Two seconds before the rocket exploded, launch controllers issued a command to jettison the spacecraft mounted atop the launch vehicle. A small, solid-fueled tractor rocket lifted the capsule off the burning Soyuz. The spacecraft landed three miles away. The cosmonauts escaped unscathed.

"If it had been the shuttle, you would have been dead," said Thagard, now a professor of electrical engineering at Florida State University. "So I was a lot more relaxed on the day we launched on the Soyuz than I was on any of my shuttle launches."

Changing plans

Lu, 39, Malenchenko, 41 and cosmonaut Aleksander Kaleri originally were scheduled to launch to the station in March and Donald Pettit, and cosmonaut Nikolai Budarin -- was to return to Earth on that shuttle.

Those plans, however, were scrapped after the Feb. 1 Columbia disaster that killed seven.

NASA grounded its shuttle fleet indefinitely, leaving the Russian Soyuz as the only way to transport people and supplies to and from the station.

Lu and Malenchenko, consequently, will hurtle toward the station on a variant of a rocket that has flown more space missions than any other in the world.

The Soyuz first flew in 1966, a derivative of the missile that carried Sputnik -- the world's first satellite -- into orbit on Oct. 4, 1957. The Soyuz rocket has tallied a 98 percent success rate in 820 missions.

The Russians have made little more than incremental upgrades to its systems since.

"You sort of sense their philosophy is that 'better is the enemy of good,' " Thagard said. "It does the job it was designed to do. It's very safe, and they're little inclined to change it."

Inside the Soyuz

Don a bulky partial-pressure spacesuit and climb aboard a Soyuz at Baikonur Cosmodrome in Kazakhstan and you'll find yourself in a confined capsule about the size of the modest Gemini spacecraft the U.S. flew during the mid-1960s.
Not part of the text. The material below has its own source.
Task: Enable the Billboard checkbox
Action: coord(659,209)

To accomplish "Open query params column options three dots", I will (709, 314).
The Soyuz's interior is pale green. It has a bevy of switches and gauges all are labeled in Cyrillic, and has three closely spaced seats, each with liners custom-fitted for the cosmonaut or astronaut who will ride in them.

Roomy it's not.

Think about taking the cramped middle seat in an airliner, rubbing elbows with two large people on either side of you. There's no legroom because the flight is full and your oversized carry-on is beneath the seat in front of you.
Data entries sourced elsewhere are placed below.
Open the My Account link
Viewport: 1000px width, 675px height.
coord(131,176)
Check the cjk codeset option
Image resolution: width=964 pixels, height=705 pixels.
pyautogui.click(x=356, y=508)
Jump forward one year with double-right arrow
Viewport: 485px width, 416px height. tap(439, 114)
Now picture your row covered by a metallic pup tent that seems to get smaller and smaller once the flap -- or in the case of the Soyuz, the side hatch -- is closed for flight.

"It would be tough, I think, if you were claustrophobic," Thagard said.

Lu and Malenchenko have had relatively little time to train for launching aboard the Soyuz, their alternative to the shuttle.

Both previously received emergency training on how to abandon the station and return to Earth aboard a Soyuz. But neither had been certified, for this particular mission, to launch aboard a Soyuz and then perform a delicate docking at the station.

Day and night

McArthur, who served as director of NASA operations in Russia in 2001, said the Russians initially proposed a post-Columbia training schedule that called for Lu to complete 214 hours of training in Soyuz flight simulators.

But "there just simply was not enough time in the day to do the amount of training that they wanted him to do," McArthur said.

Given the circumstances, NASA and its Russian partners ultimately decided that 138 hours of Soyuz simulator time would be sufficient for Lu, thanks mainly to his proficiency in the Russian language and his ability to pick things up quickly.